No hay ciudad como París. No hay belleza comparable a la de pasear por sus calles, recorrer la Île de la Cité, bajar por los Campos Elíseos. Hay otras ciudades con otros monumentos urbanos al arte y a la hermosura, y cada una tiene sus pequeñas idiosincrasias, su energía propia, su identidad. Pero París, la primera, la segunda o la décima vez que recibe, sigue siendo igual de bella, majestuosa y, por qué no, algo fría, a pesar de poder tocarla con la punta de los dedos y sentir su pasión, un poco como el personaje de Catherine Deneuve en Belle de Jour.

La Segunda Guerra Mundial se caracteriza por la destrucción sistemática e inmisericorde de seres humanos de forma totalmente arbitraria. Sin embargo, Diplomacia no apela a los horrores de los años 30 y 40 infligidos contra las personas –aunque mencione constantemente la cantidad de vidas que se perderían en la capital francesa con el bombardeo que pretende iniciar el Führer-, sino que tira de la admiración que todos profesamos por la ciudad, París como símbolo del arte, de la belleza, de los grandes logros de la humanidad, de algo bueno que queda de la civilización pasada, del mundo anterior al horror, para apoyar sus argumentos. Cuando el cónsul de Suecia, Raoul Nordling (André Dussolier) lista una y otra vez todo lo que sus hijos y nietos perderán si su interlocutor, Cholitz (Niels Arestrup), decide realmente dar la orden de volar todos los iconos planeados, Nordling habla al público, aquel que conoce París, la ciudad y el mito, y que recibe con un escalofrío lo cerca que estuvo la destrucción de la misma.

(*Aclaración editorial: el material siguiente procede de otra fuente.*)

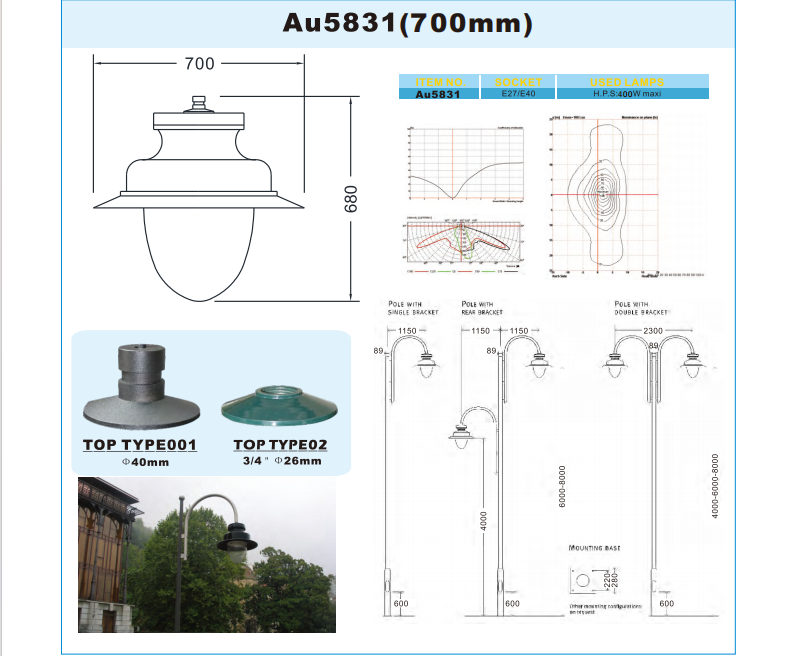Click the 680 height dimension label
This screenshot has height=656, width=795.
pyautogui.click(x=350, y=198)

Dirigida por Volker Schlöndorff (El tambor de hojalata), Diplomacia enfrenta a dos grandes de la interpretación, Dussolier y Arestrup, que se zambullen en sus respectivos personajes con integridad y respeto, dándoles razones que, si bien no siempre parecen correctas, mantienen un sentido dentro de sus personalidades, especialmente la que se le encarga a Arestrup, un nazi incapaz de resistirse a las dudas pero defensor de aquello que cree correcto.

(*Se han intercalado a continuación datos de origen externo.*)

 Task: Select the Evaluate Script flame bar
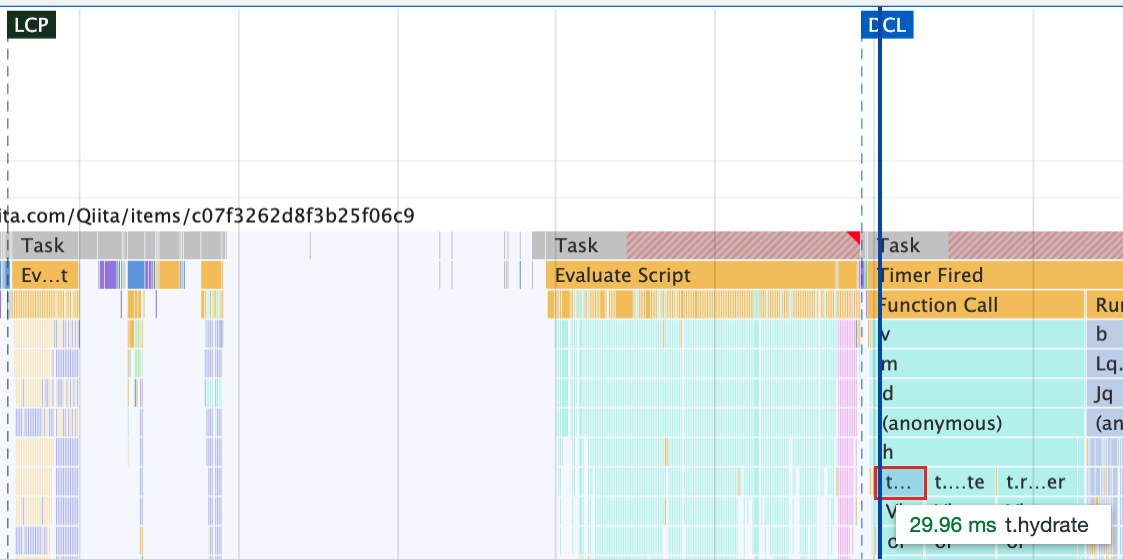coord(690,276)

La película, adaptación de la obra de teatro homónima de Cyril Gely, raramente elige salir de la estancia en la que se realiza la mayoría del intercambio de opiniones entre ambos hombres, un duelo constante, un toma y daca intelectual y emocional que, sin embargo, no tuvo lugar exactamente como Gely y Schlöndorff retratan. Sus charlas, continuadas durante varios días y previas a la entrada de los Aliados en la ciudad, sí que tuvieron, en cambio, el mismo objetivo que en la película, disuadir a un obediente militar de seguir las órdenes, costumbre adquirida tras años de servicio haciendo caso omiso a la barbaridad. ¿Arde París?, el filme de 1966 dirigido por Rene Clement, también trataba este asunto, aunque con mucha más espectacularidad y menos contención e intimidad que Diplomacia.

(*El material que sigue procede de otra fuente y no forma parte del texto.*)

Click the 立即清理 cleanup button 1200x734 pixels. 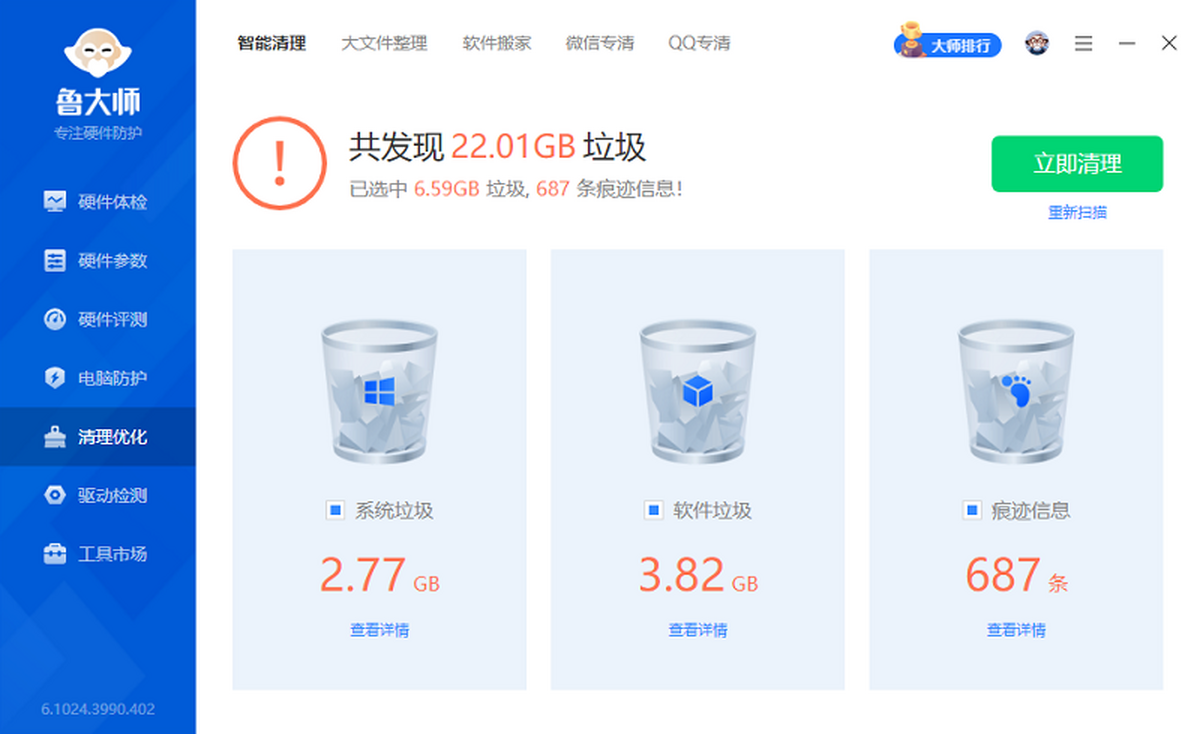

The Monuments Men, también con más despliegue de medios pero menos corazón, quiso provocar la reflexión sobre lo que implica la destrucción de cosas, además de la matanza de seres vivos, como consecuencia de una guerra. La desaparición o el derribo de edificios, archivos, obras de arte, no sólo hace daño a las generaciones que lo presencian, sino a las futuras, aquellas que no pueden decir nada. Y aunque tiene apariencia de problema materialista, es mucho más que eso. El arte, los monumentos, París, dicen tanto de quiénes fuimos como su estallido hubiese dicho tanto de quiénes seremos. Extinguir el legado cultural de una sociedad es extinguir la propia sociedad, hacer como si nunca hubiese existido.

Así Diplomacia, mientras nos hace pensar en qué sería de nuestra vida sin poder pasear por los márgenes del Sena, nos recuerda que Berlín no corrió la misma suerte, ni la Biblioteca de Irak en Bagdad, ni la cantidad de templos y mezquitas que el Estado Islámico está llevándose por delante en ese país, ni varios monumentos que son Patrimonio de la Humanidad en Siria, ni… La lista de la destrucción del pasado es larga y problemática. Hurga en una parte de nosotros que se rebela contra quien nos dice qué debemos ser. Por eso la historia que cuenta Jesse en Antes del atardecer, el diálogo con el que comienza este artículo, nos emociona a todos aunque no sea exactamente cierta. Porque deseamos pensar que siempre va a haber alguien que, sobre cualquier estúpida orden llena de autoridad y altanería, decida que lo más importante es preservar la belleza de quiénes fuimos y quiénes podemos llegar a ser, otra vez.